#### What the exercise asks:
Render the lines of the items below, from the line containing "Given: Tap the @bennyjohnson handle" through the end of the items, as a JSON list of strings with one string per line. Omit blank lines and leave the pictures out.

#### Records for the task:
● ● ● ● ● ● ●
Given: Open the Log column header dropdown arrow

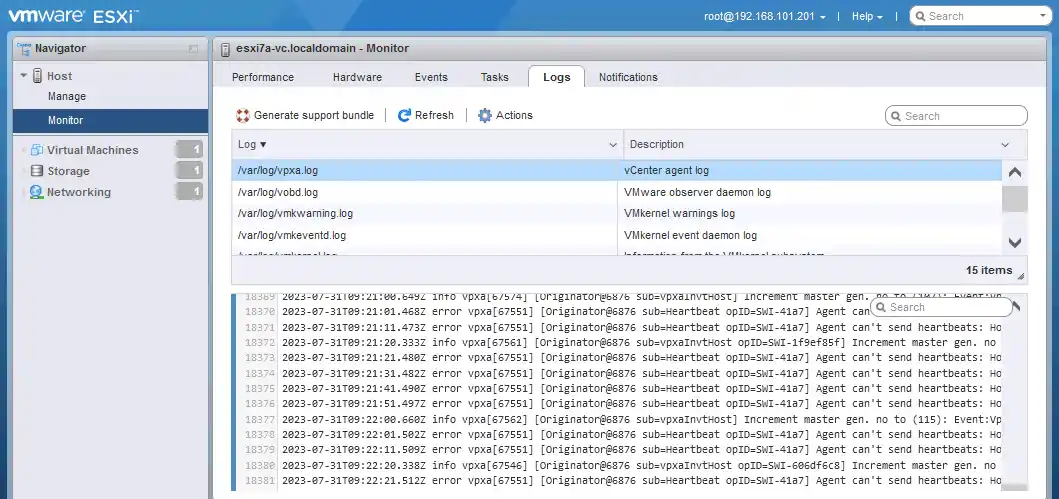Looking at the screenshot, I should 613,145.
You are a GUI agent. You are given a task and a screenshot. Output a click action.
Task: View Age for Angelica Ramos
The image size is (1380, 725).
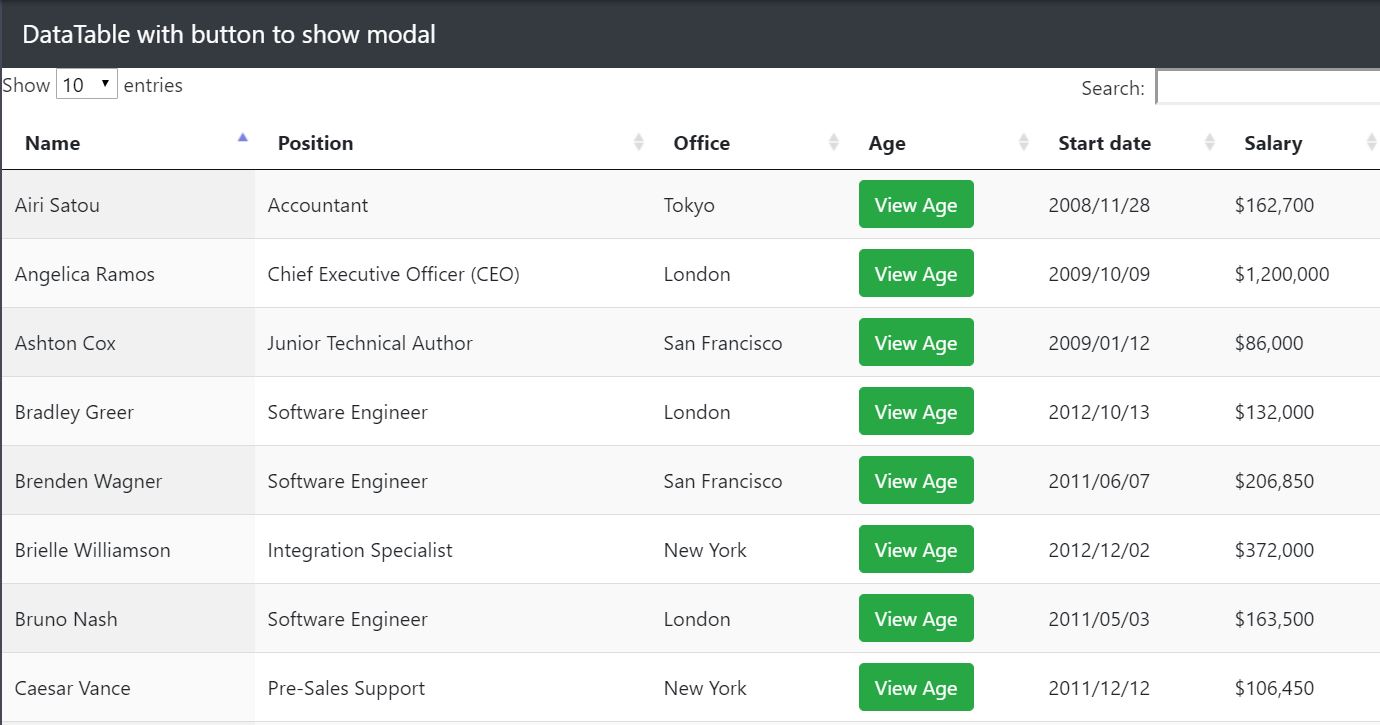pos(916,273)
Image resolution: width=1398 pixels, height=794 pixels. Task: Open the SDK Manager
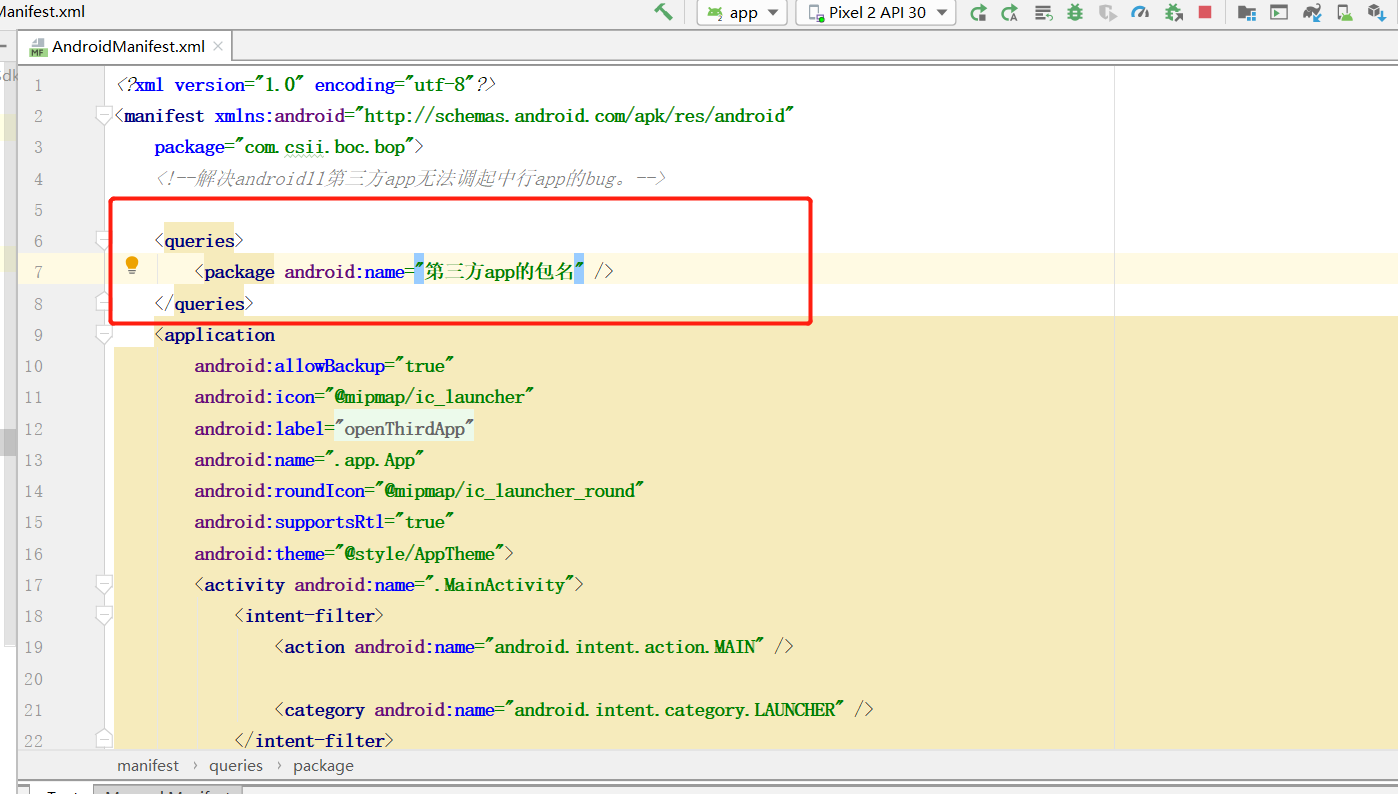pyautogui.click(x=1376, y=13)
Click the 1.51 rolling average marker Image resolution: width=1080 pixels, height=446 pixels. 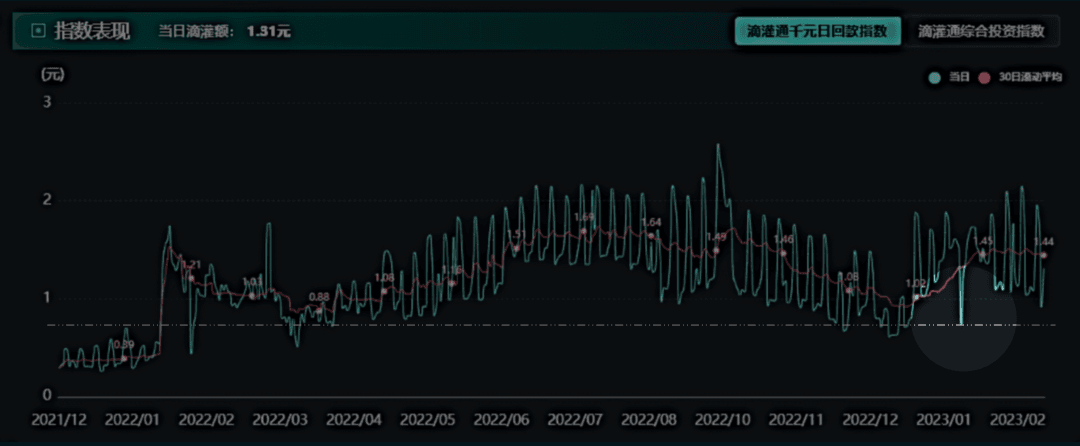click(516, 248)
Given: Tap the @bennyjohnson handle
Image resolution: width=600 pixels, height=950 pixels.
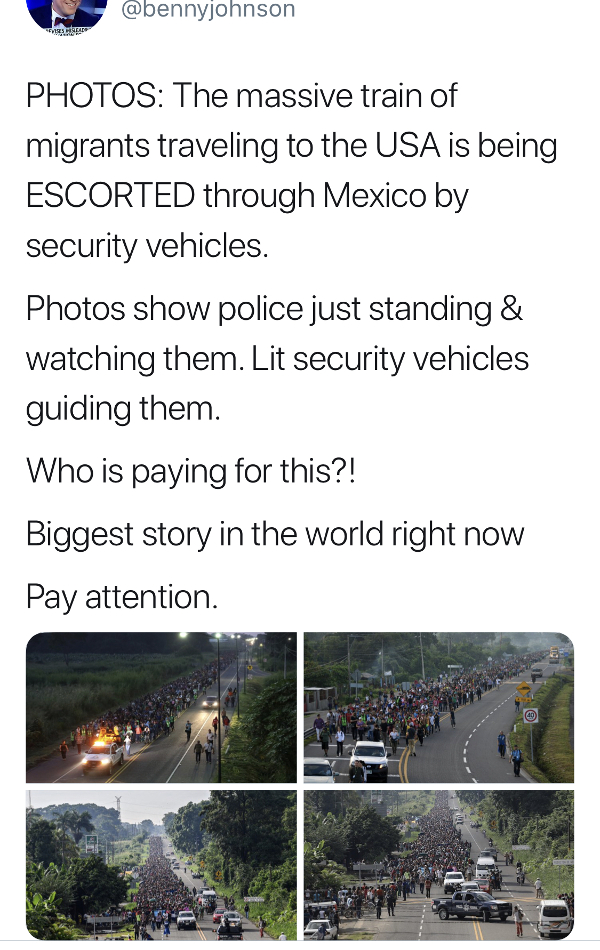Looking at the screenshot, I should pyautogui.click(x=208, y=10).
● ● ● ● ● ● ●
#### Result of this exercise:
[
  "Given: Tap the @bennyjohnson handle",
  "Image resolution: width=600 pixels, height=950 pixels.",
  "Looking at the screenshot, I should pyautogui.click(x=208, y=10)."
]